Ken Dryden says of the situation, "Last year Pete, Guy and Steve were a true line. They worked the puck around the zone, keeping it in until one of them got an opening. The best thing about keeping it in the zone like that, of course, is that the other team can't score. But this year Guy and Steve were involved in a lot more two-man breaks. They were scoring a lot but they were also getting trapped up ice, which made us vulnerable on defense."

In breaking up the line, Bowman was, as usual, playing more than one angle. Of the decision to switch Mahovlich to left wing on another line—with Doug Risebrough and Mario Tremblay—Scotty says, "Sometimes Pete loses concentration. The way to get him going is to give him some new responsibility. Besides, I'd like to get a little more size on the wings." The decision to bring in Lemaire rather than somebody else? "Jacques is a good back-checker, which is what this line needs. But I'd also like to see him become a bit more offensive-minded. Playing with Guy and Steve should help."

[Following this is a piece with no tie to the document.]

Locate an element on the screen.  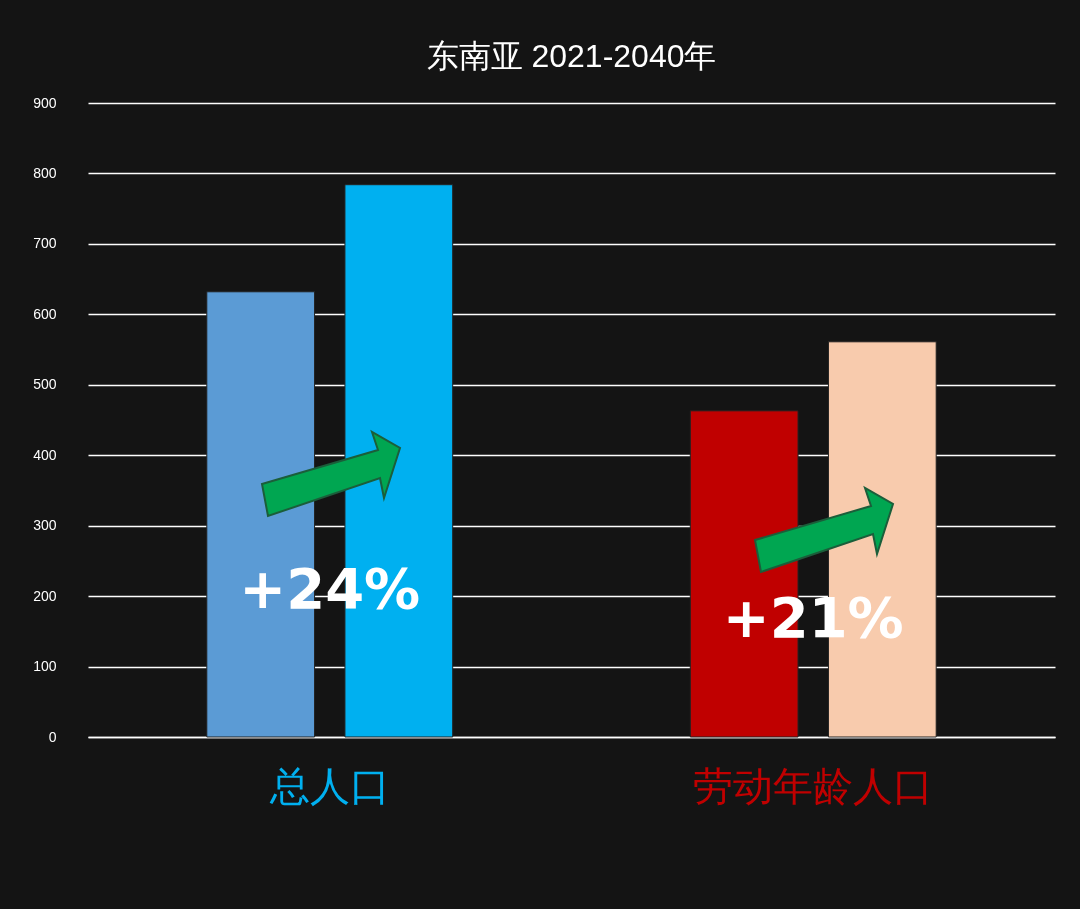
y-tick-label: 800 is located at coordinates (45, 172).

May all of life's problems be so resolved. In a recent four-game stretch, while playing alongside Risebrough and Tremblay, Mahovlich got two goals and two assists, and the smile he had been wearing for weeks suddenly seemed real. Moreover, Lemaire had already equaled last year's total of 20 goals and was plainly enjoying the fast company he was keeping. The baldish Lemaire likes to scoot around making short, quick passes, a different style from Mahovlich's. "Jacques passes more than Pete did but not as well," says Shutt. "Pete passes longer but Jacques gets up the ice quicker. Pete uses his size to get the puck while Jacques darts in there for it. Each guy has his own style."

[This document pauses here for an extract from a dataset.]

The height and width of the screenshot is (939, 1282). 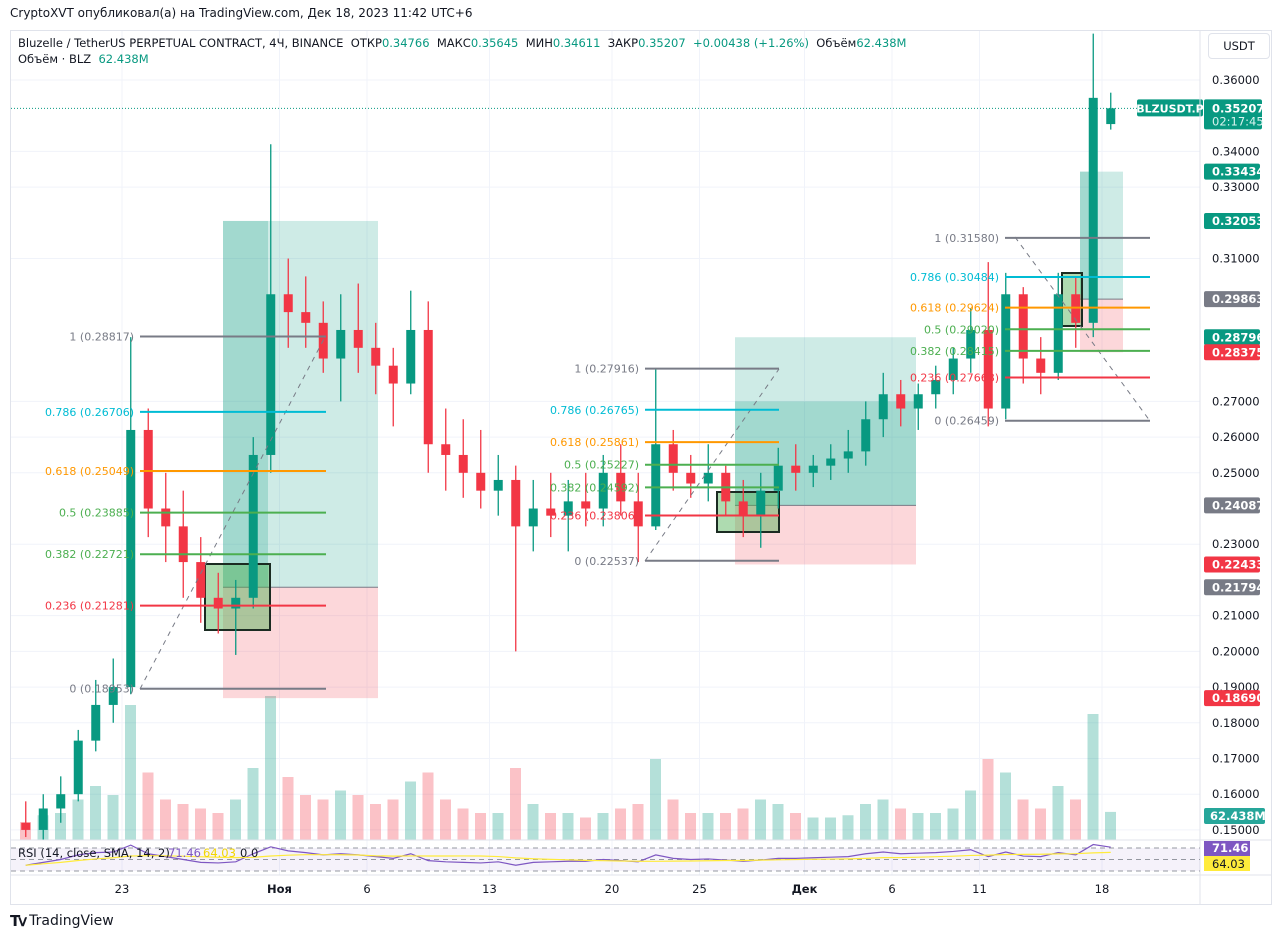 What do you see at coordinates (90, 472) in the screenshot?
I see `fib-level-label: 0.618 (0.25049)` at bounding box center [90, 472]. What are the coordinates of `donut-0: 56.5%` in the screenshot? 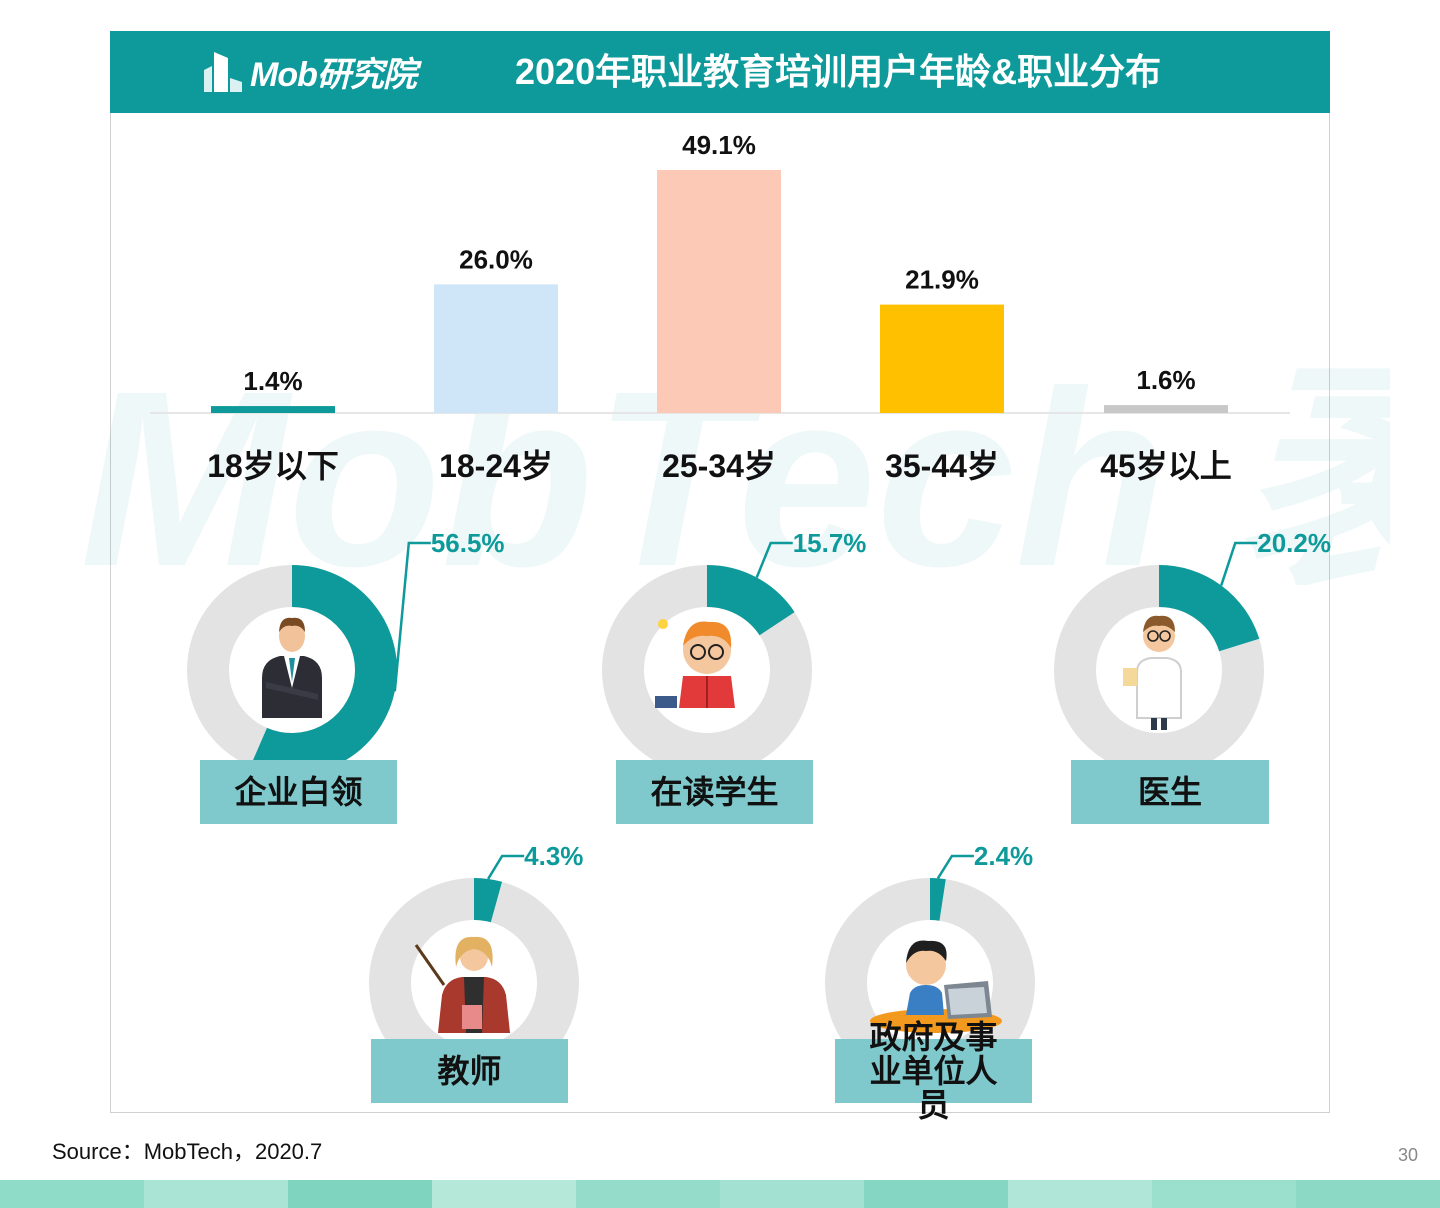 It's located at (346, 652).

When he is really juggling up a storm, Bowman likes to say, "In a way there are no such things as real lines anymore. They just don't last long enough." Yet there remains a one-for-all quality about even the most fleeting of today's lines, a shared awareness that if even one of the three members falters, then everybody does. This is why Lafleur can shrug off his torrid scoring race with Shutt by saying, "I really don't care who wins it, as long as we do." It is also why the two of them save a little togetherness for Fill-in-the-Blank, whoever that might be at the moment. One morning, right after Lemaire joined the line, Lafleur jokingly called out to him in the club's locker room, "Hey, Jacques, stick with Steve and me and we'll put you on the map."

A few weeks later the team was on a flight from Denver to St. Louis, and Lemaire was sitting next to a reporter who was interviewing him about the rewards and responsibilities of centering for the NHL's top two goal scorers. Lemaire suddenly turned and caught the eye of Lafleur, who was sitting farther back in the cabin. "You were right, Guy," he nodded. "You and Steve have put me on the map."